# START OF Selected extract
Πάτερ ἡμῶν ὁ ἐν τοῖς οὐρανοῖς ἁγιασθήτω τό ὄνομά σου, ἐλθέτω ἡ βασιλεία σου, γενηθήτω τό θέλημά σου, ὡς ἐν οὐρανῷ καί ἐπί τῆς γῆς. Τόν ἄρτον ἡμῶν τόν ἐπιούσιον δός ἡμῖν σήμερον καί ἄφες ἡμῖν τά ὀφειλήματα ἡμῶν, ὡς καί ἡμεῖς ἀφίεμεν τοῖς ὀφειλέταις ἡμῶν καί μή εἰσενέγκης ἡμᾶς εἰς πειρασμόν, ἀλλά ῥῦσαι ἡμᾶς ἀπό τοῦ πoνηροῦ.

Our Father, who is in heaven; holy be Your name, Your Kingdom come, Your will be done, on earth as it is in heaven. Give us this day our daily bread; and forgive us our trespasses (debts), as we forgive those who trespass against us (our debtors); and lead us not into temptation, but deliver us from evil.
# END OF Selected extract
# START OF Data shown
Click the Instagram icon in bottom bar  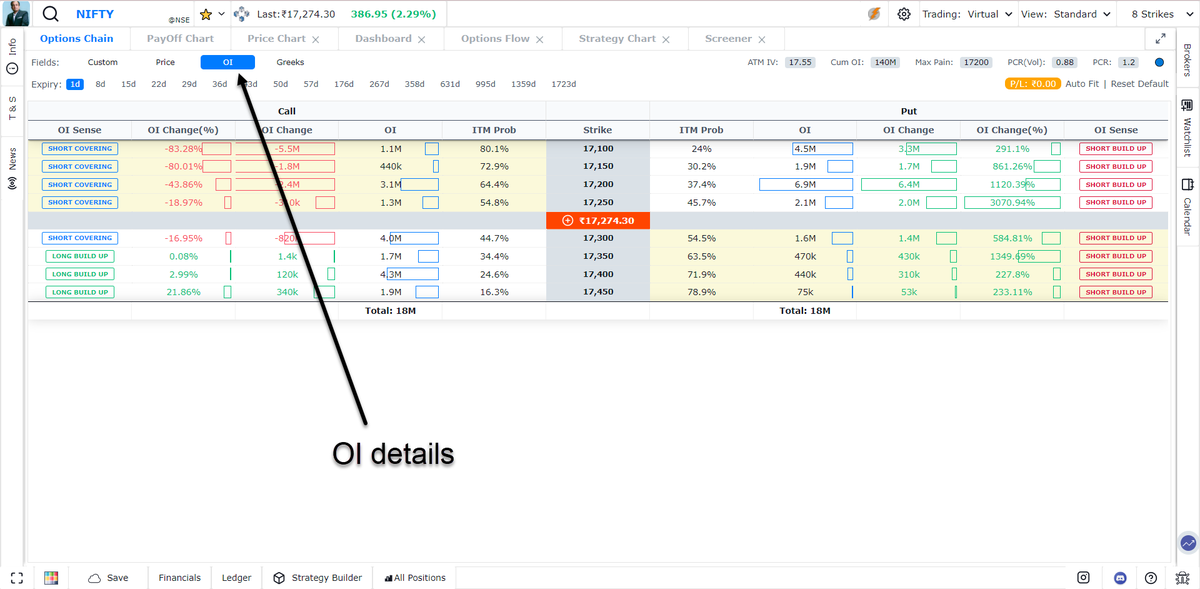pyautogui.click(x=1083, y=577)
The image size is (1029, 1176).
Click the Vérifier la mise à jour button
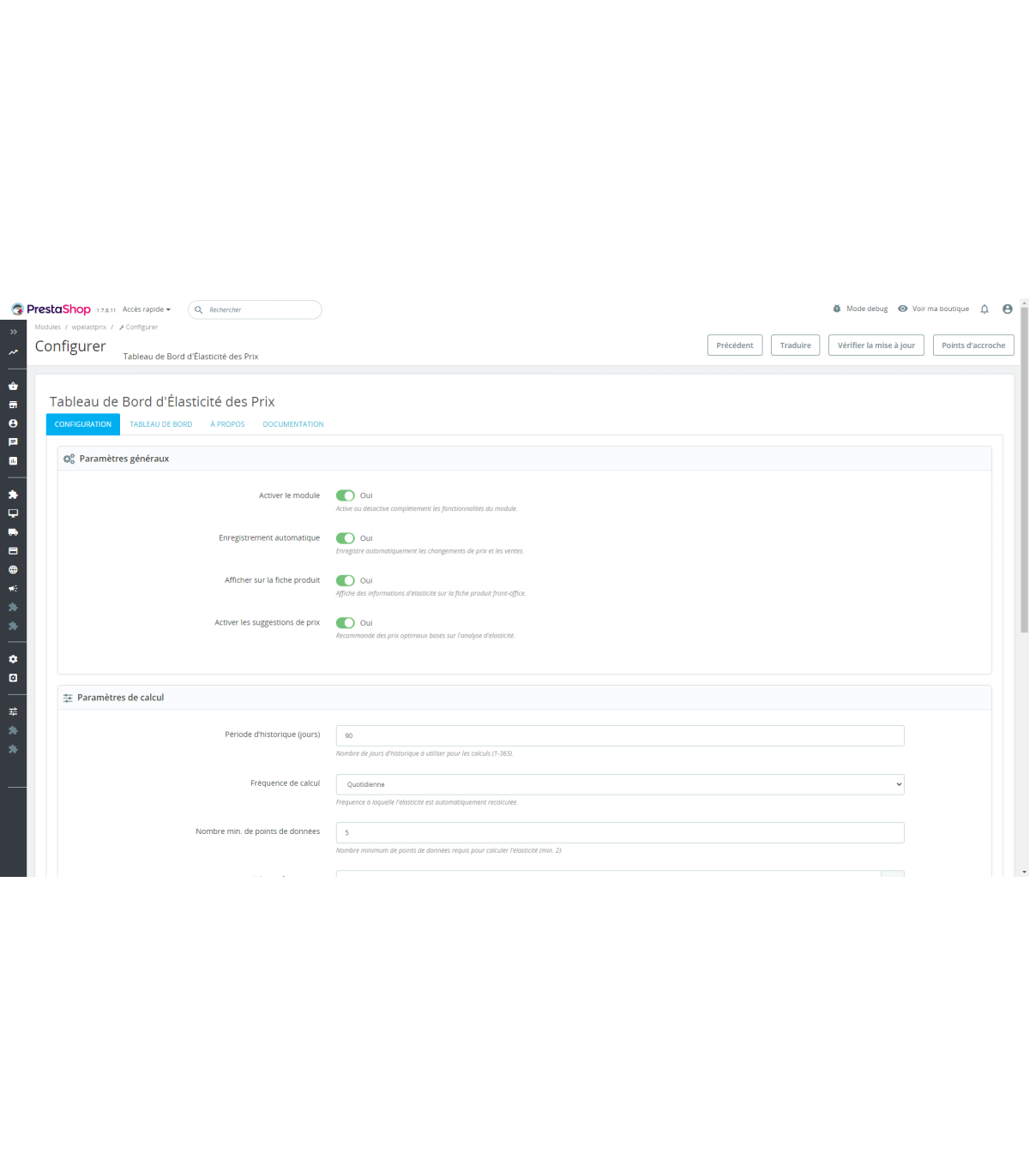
# END OF Data shown
▸ Problems and tasks
(1) Translate this sentence from the prayer into Spanish: "Our Father, who is in heaven; holy be Your name, Your Kingdom come, Your will be done, on earth as it is in heaven."
(2) List every imperative verb in the English sentence of the prayer that begins "Give us this day".
The lines have no connection to the prayer.

▸ Answers in order
(1) Padre nuestro, que estás en el cielo; santo sea tu nombre, venga tu Reino, hágase tu voluntad, en la tierra como en el cielo.

(2) Give, forgive, lead, deliver